Kepi i Bishtit të Pallës ('Cape of Palla's Tail') is located in Albania. It is located in Durrës County, in Northern Albania, 40 km west of Tirana, the country's capital.

The terrain of Kepi i Bishti i Pallës is flat. To the northwest, the Adriatic Sea is closest to Kepi i Bishti i Pallës. (Note: Calculated from the interpolation of all height data (DEM 3") from Viewfinder Panoramas, within a 10 kilometer radius.) The highest point in the area is Mali i Durrës, 186 metres above sea level, 9.2 km south of Kepi i Bishti i Pallës. (Note: The highest point above the local horizon, according to GeoNames elevation data.) There are about 331 people per square kilometre around Kepi i Bishti i Pallës which is densely populated. The nearest larger city is Durrës, 10.7 km south of Kepi i Bishti i Pallës.

== History ==
In 1939, upon the Italian invasion of Albania, Italy attacked all Albanian ports simultaneously. Eight units attacked Kepi i Bishti i Pallës.
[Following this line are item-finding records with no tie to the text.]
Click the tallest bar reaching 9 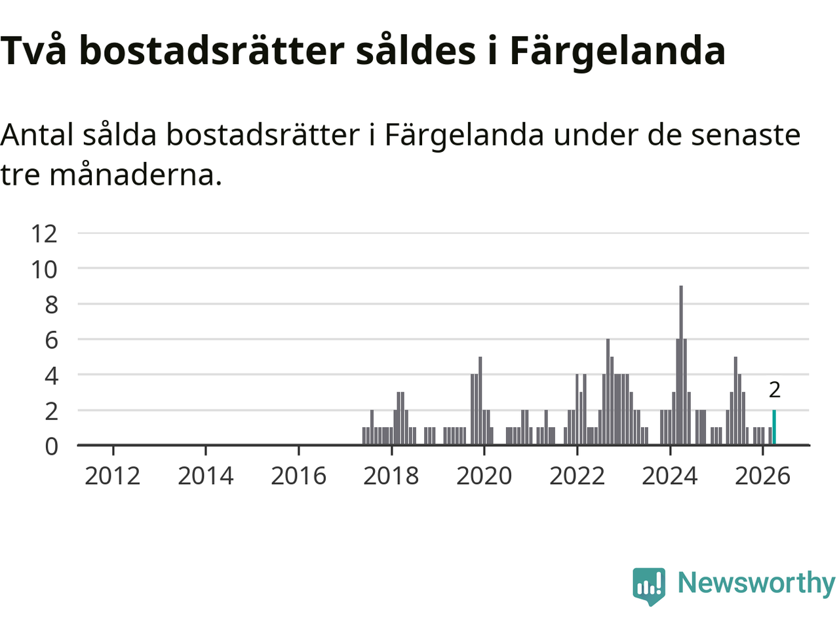681,365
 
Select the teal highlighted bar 774,427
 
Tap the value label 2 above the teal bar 774,390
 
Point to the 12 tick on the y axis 44,234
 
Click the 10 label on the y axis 44,269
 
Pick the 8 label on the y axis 51,305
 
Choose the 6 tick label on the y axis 51,340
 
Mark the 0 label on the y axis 51,446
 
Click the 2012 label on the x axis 112,476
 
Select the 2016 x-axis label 298,476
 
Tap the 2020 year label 484,476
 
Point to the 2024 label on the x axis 670,476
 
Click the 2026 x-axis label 762,476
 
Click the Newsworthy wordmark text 756,582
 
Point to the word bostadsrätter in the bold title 212,50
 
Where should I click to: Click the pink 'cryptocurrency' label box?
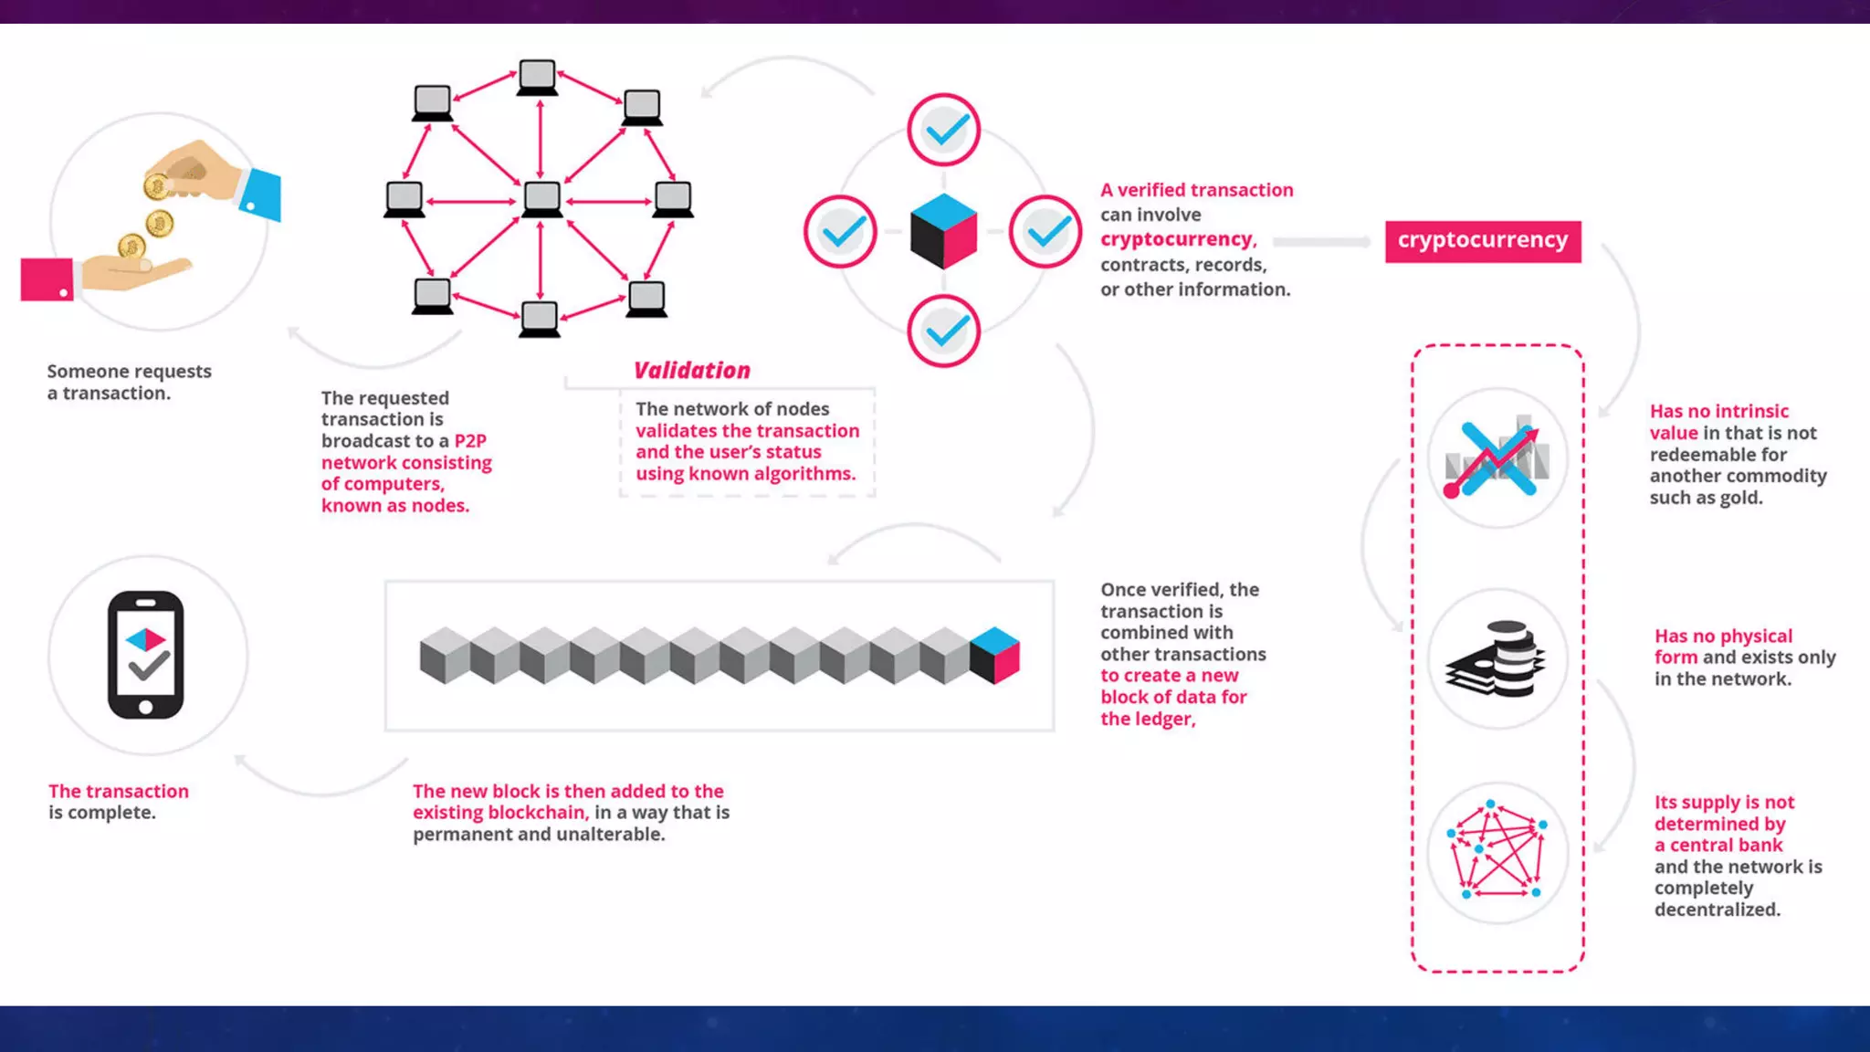click(x=1482, y=241)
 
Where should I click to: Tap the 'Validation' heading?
click(x=692, y=370)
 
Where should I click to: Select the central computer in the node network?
click(x=541, y=198)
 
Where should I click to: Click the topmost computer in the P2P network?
click(x=537, y=77)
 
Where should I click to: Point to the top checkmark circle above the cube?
click(x=944, y=130)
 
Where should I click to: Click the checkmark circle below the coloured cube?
click(x=944, y=331)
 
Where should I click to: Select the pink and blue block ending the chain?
click(x=994, y=655)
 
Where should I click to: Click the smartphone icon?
click(x=146, y=655)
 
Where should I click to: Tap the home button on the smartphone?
click(x=146, y=708)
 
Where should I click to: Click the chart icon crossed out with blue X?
click(x=1497, y=458)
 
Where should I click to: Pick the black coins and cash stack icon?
click(x=1497, y=658)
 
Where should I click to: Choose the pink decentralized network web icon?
click(x=1497, y=852)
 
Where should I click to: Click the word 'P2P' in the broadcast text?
click(x=470, y=441)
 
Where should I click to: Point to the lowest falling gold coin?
click(x=131, y=247)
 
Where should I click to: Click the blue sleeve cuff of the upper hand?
click(x=261, y=195)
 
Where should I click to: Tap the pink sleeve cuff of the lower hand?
click(x=47, y=279)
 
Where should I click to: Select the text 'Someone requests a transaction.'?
click(x=129, y=382)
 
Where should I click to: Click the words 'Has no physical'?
click(x=1723, y=636)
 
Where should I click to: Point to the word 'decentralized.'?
click(x=1717, y=910)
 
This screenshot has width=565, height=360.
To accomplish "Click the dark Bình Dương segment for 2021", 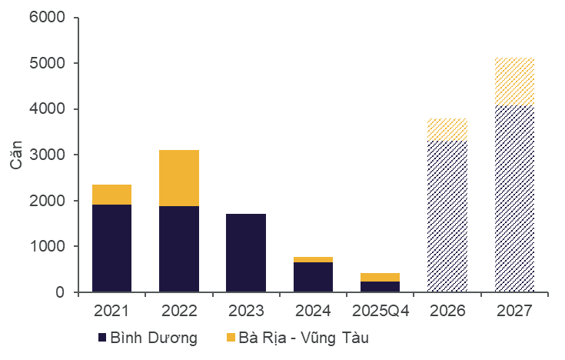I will tap(111, 248).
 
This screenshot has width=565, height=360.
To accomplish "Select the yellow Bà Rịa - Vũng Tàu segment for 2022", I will tap(179, 178).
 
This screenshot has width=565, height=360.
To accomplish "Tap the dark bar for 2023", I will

The Albanian Naval Force has a base at Kepi i Bishti i Pallës. The 2014 Exercise Albanian Lion, which involved Albanian and British forces practicing an amphibious assault on the Bay of Porto Palermo, was headquartered in Kepi i Bishti i Pallës. The Albanian Ministry of Defence reported that 600 troops and four ships took part in the exercise.

Kepi i Bishti i Pallës is a beach destination.

== Climate ==
The climate is temperate. The average temperature is 17 °C . The hottest month is July, at 29 °C, and the coldest is January, at 4 °C. The average rainfall is 1,492 mm per year. The wettest month is February, at 186 mm of rain, and the driest is August, at 35 mm.